**** Excerpt

Re: [zfs-discuss] Bursty writes - why?

2010-10-13 Thread David Magda
On Tue, October 12, 2010 18:31, Bob Friesenhahn wrote:
 On Tue, 12 Oct 2010, Saxon, Will wrote:
 Another article concerning Sandforce performance:

 http://www.anandtech.com/show/3667/6

 [...]

 When I read this I thought that it kind of eliminated Sandforce
 drives from consideration as SLOG devices, which is a pity because
 the OCZ Vertex 2 EX or Vertex 2 Pro SAS otherwise look like good
 candidates.

 For obvious reasons, the SLOG is designed to write sequentially.
 Otherwise it would offer much less benefit.  Maybe this random-write
 issue with Sandforce would not be a problem?

The other thing is that the article talks about an SF-1200-based drive.
And an MLC one to boot.

When SandForce  originally came up on this list a while ago, I got the
general impression that while SF-1200-based devices were fine for L2ARC
caches, the consensus was that you would want an SF-1500-based devices for
slogs.

Not only does the SF-1500 get you better write IOps, the devices that used
them also tended to have batteries or super-caps as well. This helped with
data integrity in the case of unexpected power outages. SF-1500 units were
also usually available with SLC flash, which would help with longevity
give the write-oriented nature of slogs. See:

http://www.anandtech.com/show/3661/

So while the 'dedupe article' is informative, and the conclusions about
slogs and SF-1200-based devices appear sound, it's a bit beside the point
IMHO. Sadly there don't seem to be many SSDs out there that you /really/
want to use for slogs: there are many that you can make due with
(especially in mirrored configurations), but few that are ideal.


___
zfs-discuss mailing list
zfs-discuss@opensolaris.org
http://mail.opensolaris.org/mailman/listinfo/zfs-discuss


Re: [zfs-discuss] Bursty writes - why?

2010-10-12 Thread Jacob Ritorto
Thanks for posting your findings.  What was incorrect about the client's
config?

On Oct 7, 2010 4:15 PM, Eff Norwood sm...@jsvp.com wrote:

Figured it out - it was the NFS client. I used snoop and then some dtrace
magic to prove that the client (which was using O_SYNC) was sending very
bursty requests to the system. I tried a number of other NFS clients with
O_SYNC as well and got excellent performance when they were configured
correctly. Just for fun I disabled the DDRdrive X1 (pair of them) that I use
for the ZIL and performance tanked across the board when using O_SYNC. I
can't recommend the DDRdrive X1 enough as a ZIL! Here is a great article on
this behavior here: http://blogs.sun.com/brendan/entry/slog_screenshots

Thanks for the help all!

********

Problem to work on: Please render this sentence from the ZFS thread in Spanish: "For obvious reasons, the SLOG is designed to write sequentially."

**** Recorded data

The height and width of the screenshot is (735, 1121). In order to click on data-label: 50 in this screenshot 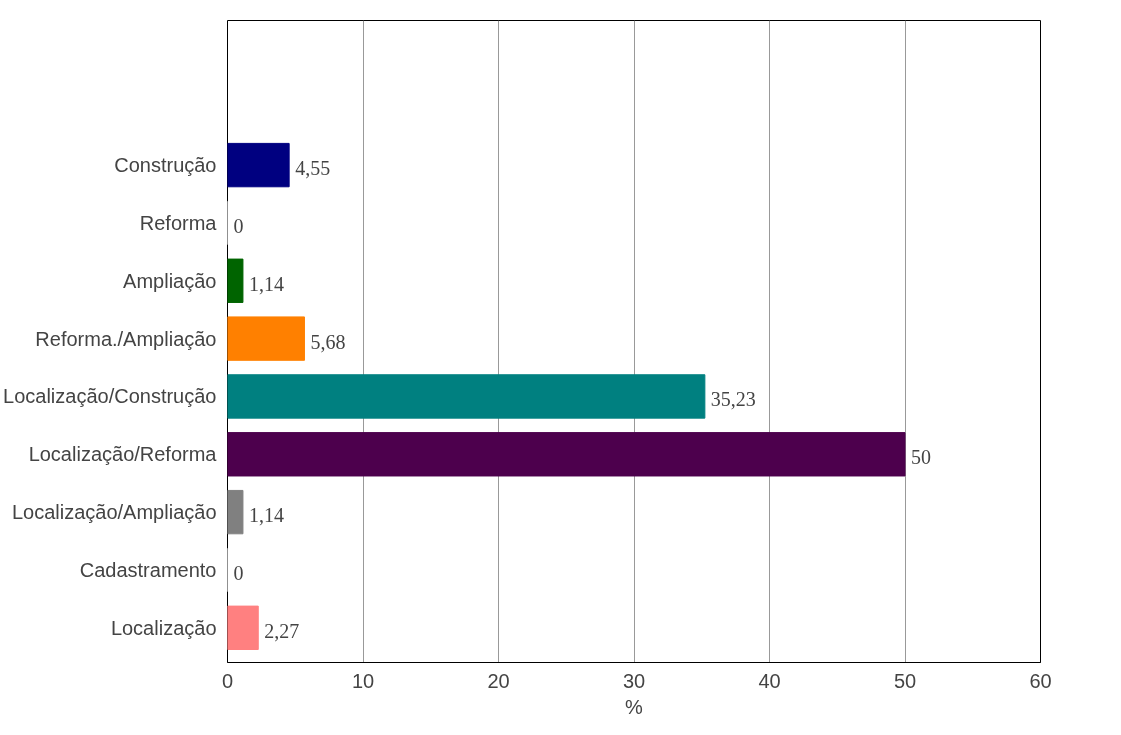, I will do `click(921, 458)`.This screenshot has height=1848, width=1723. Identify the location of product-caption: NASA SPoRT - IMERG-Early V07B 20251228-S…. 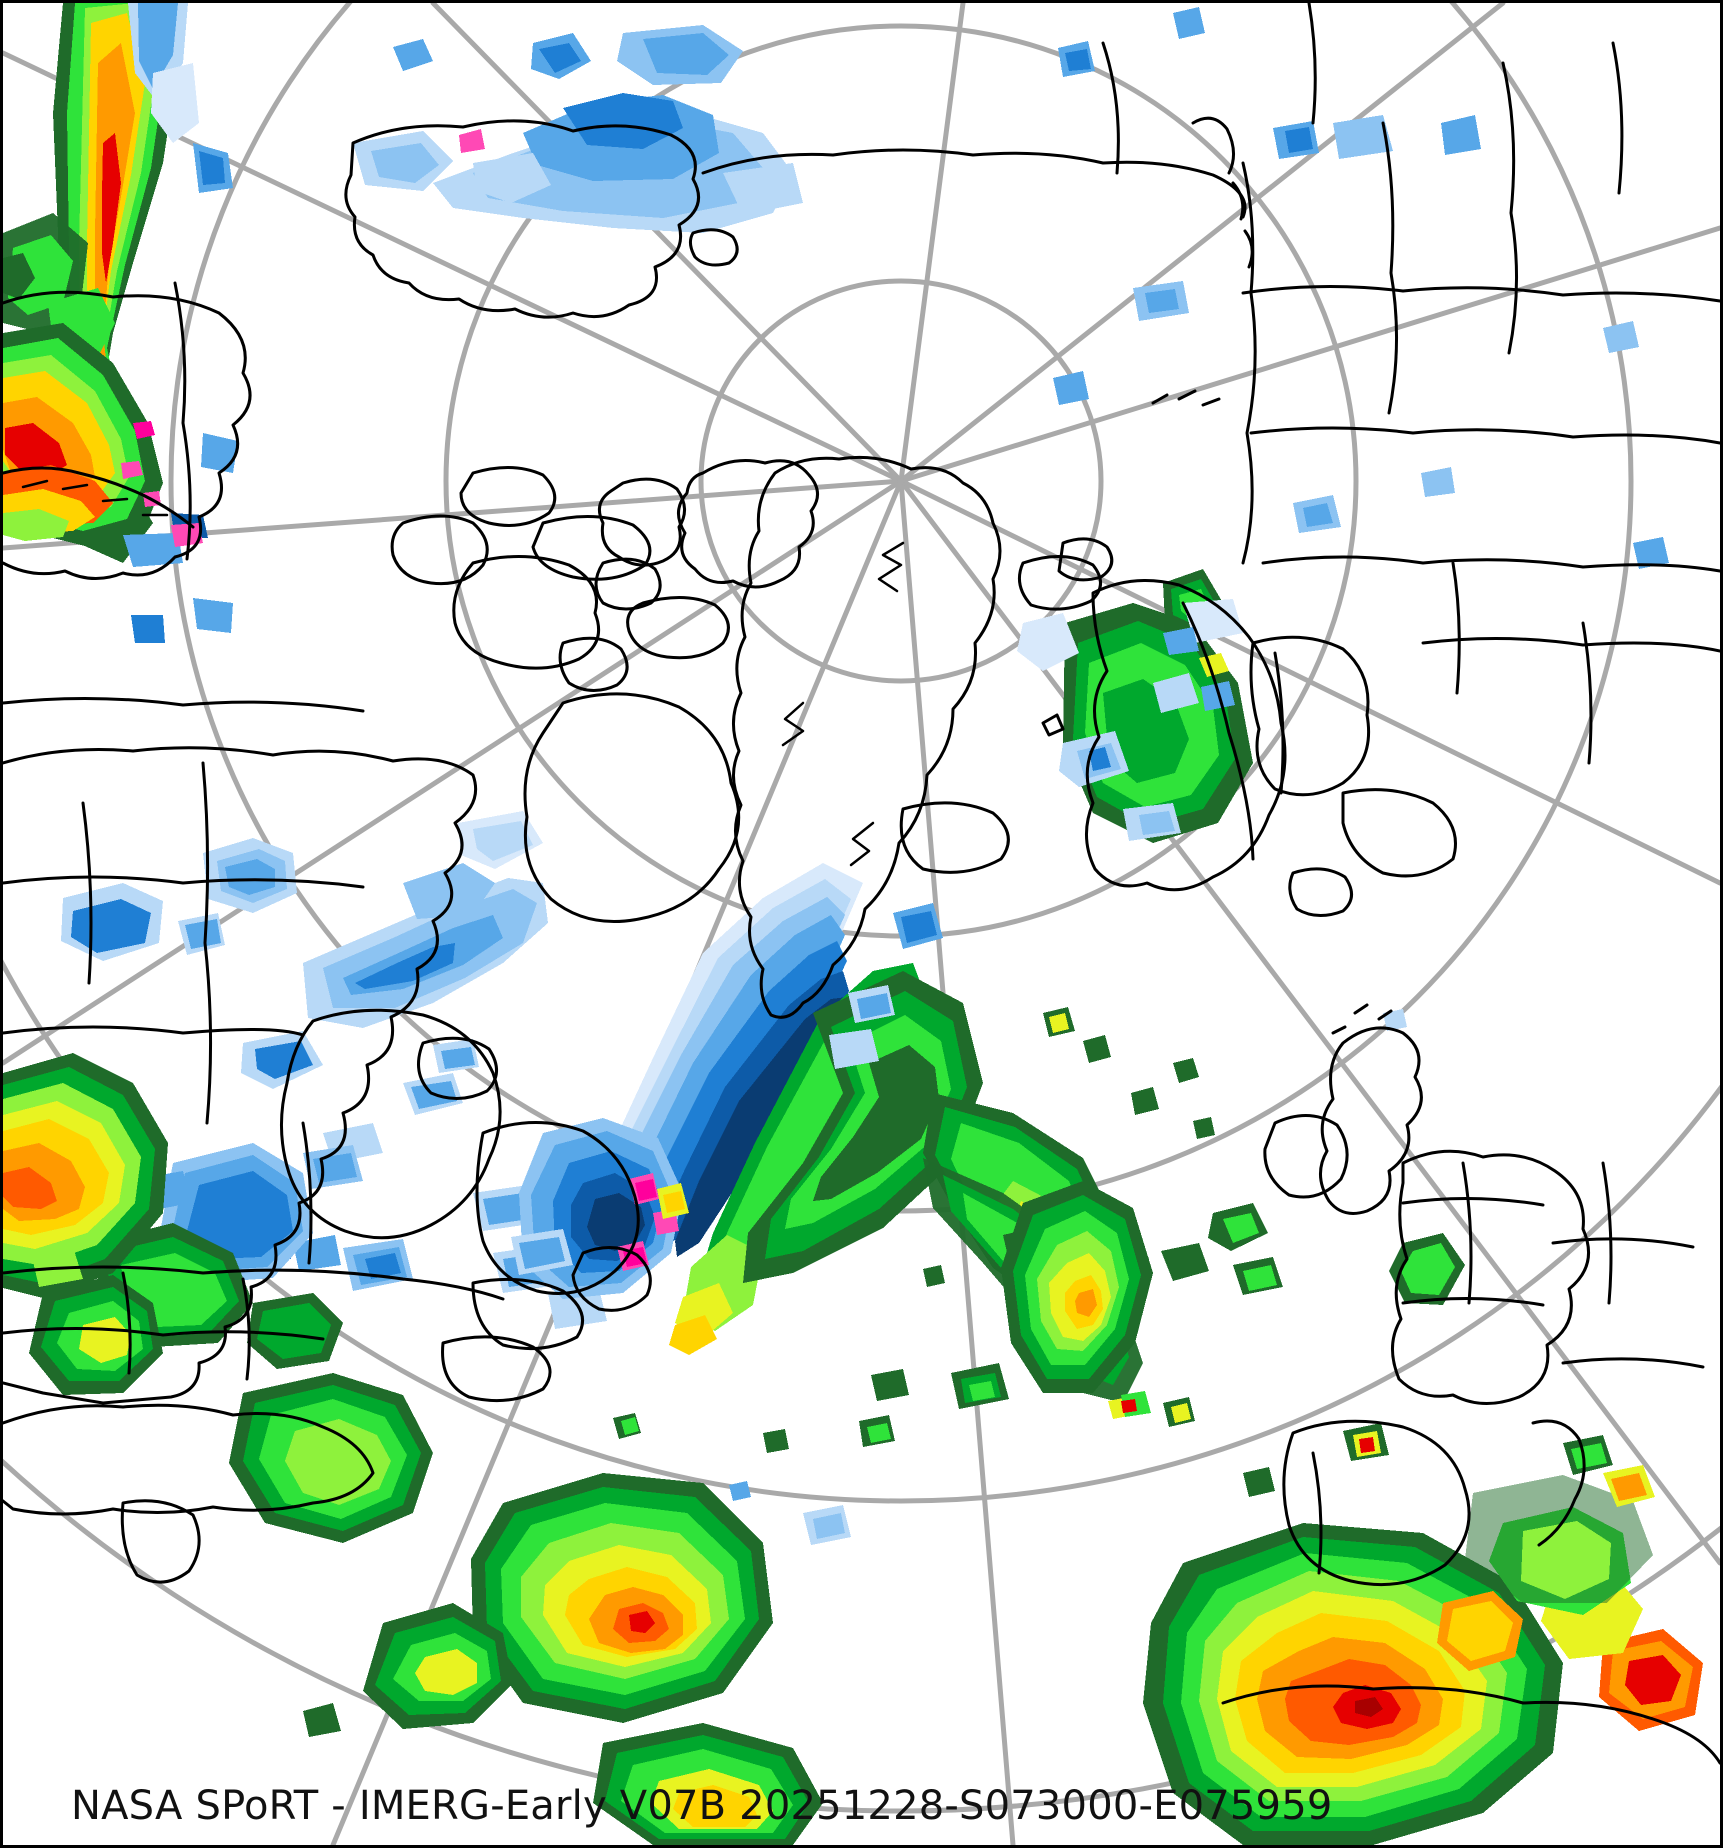
(702, 1806).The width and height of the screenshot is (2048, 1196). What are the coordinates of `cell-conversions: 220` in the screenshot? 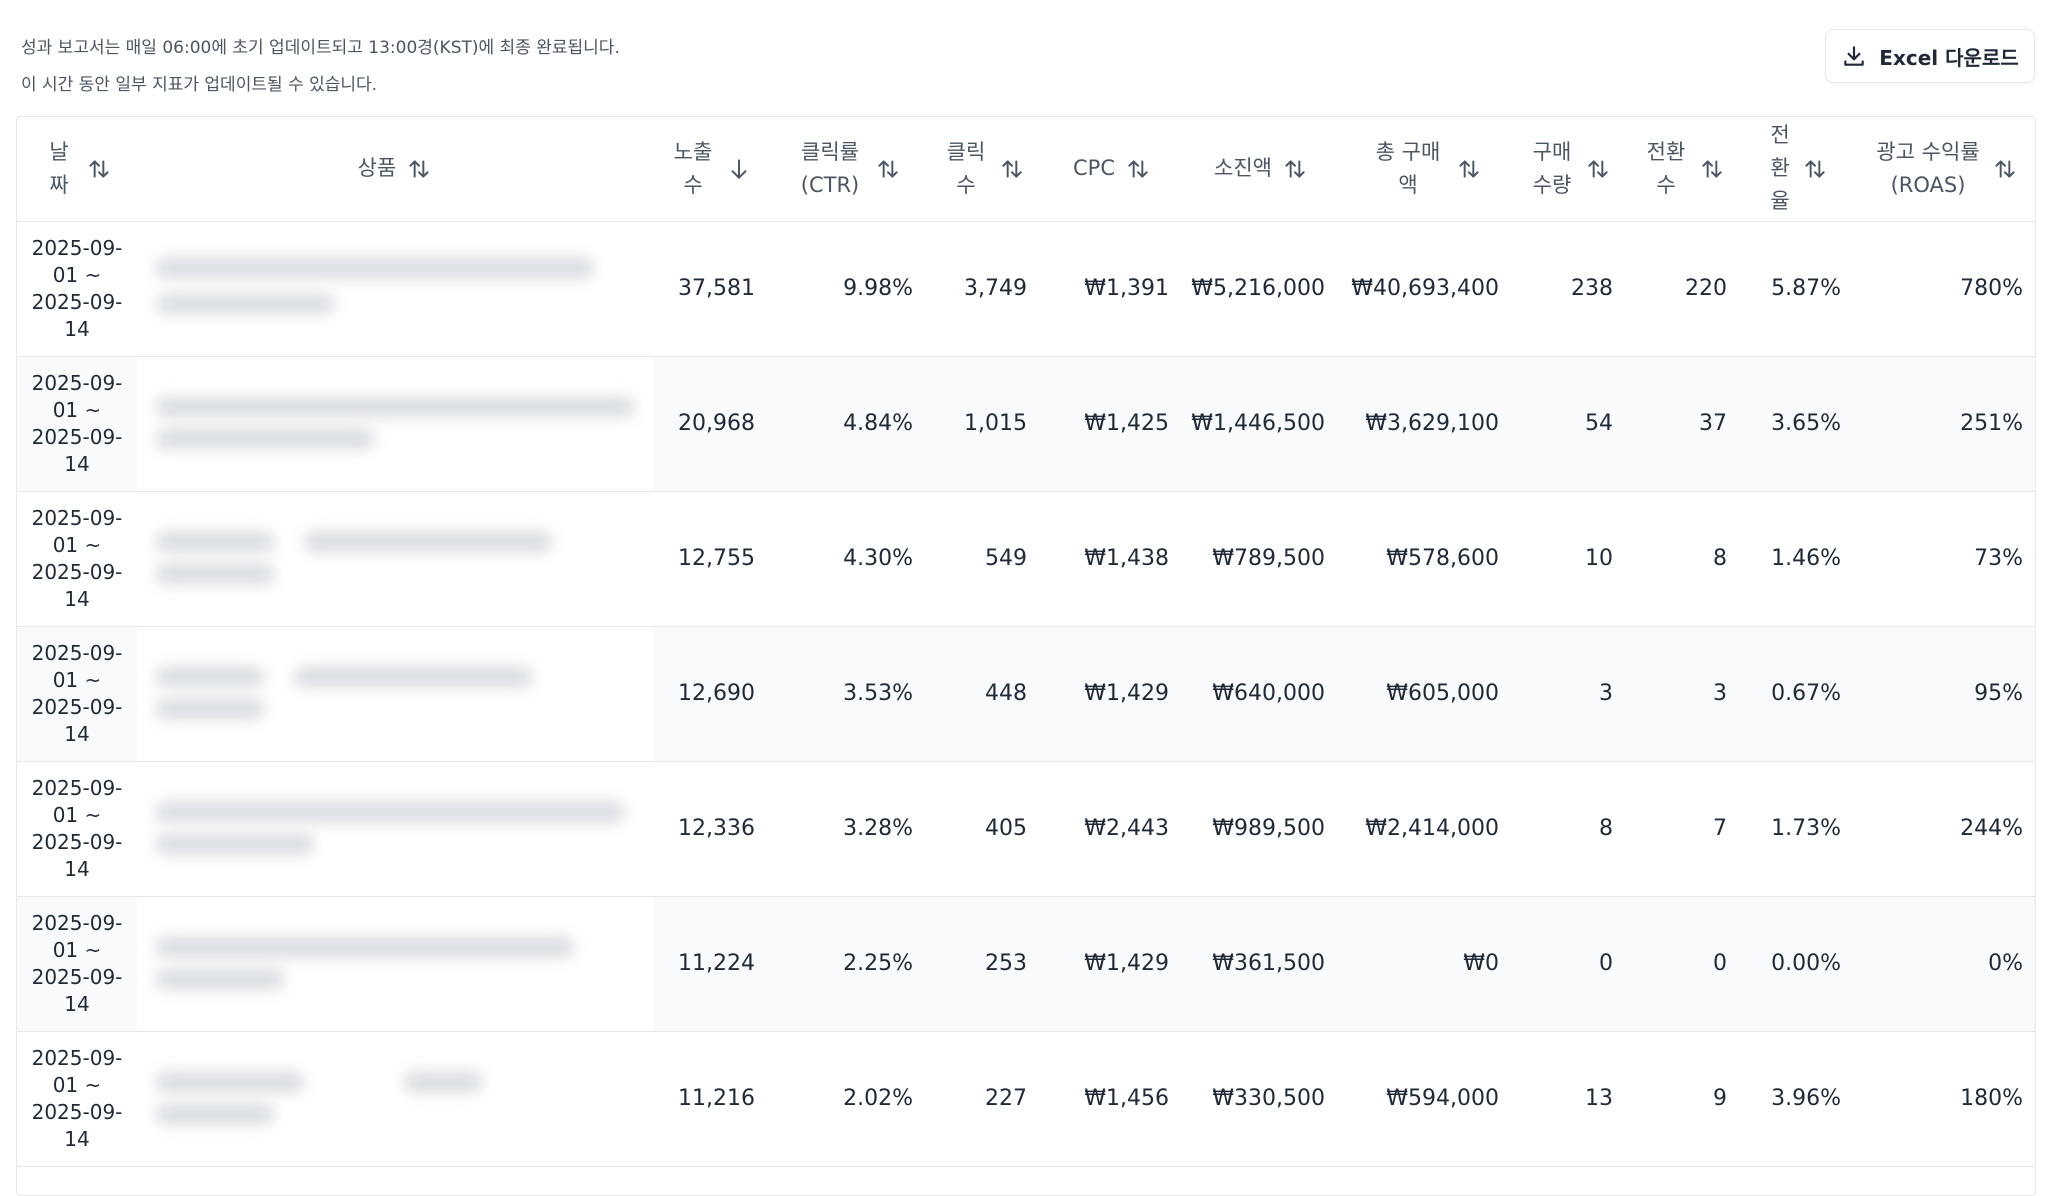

********

Response to this exercise: Por razones obvias, el SLOG está diseñado para escribir de forma secuencial.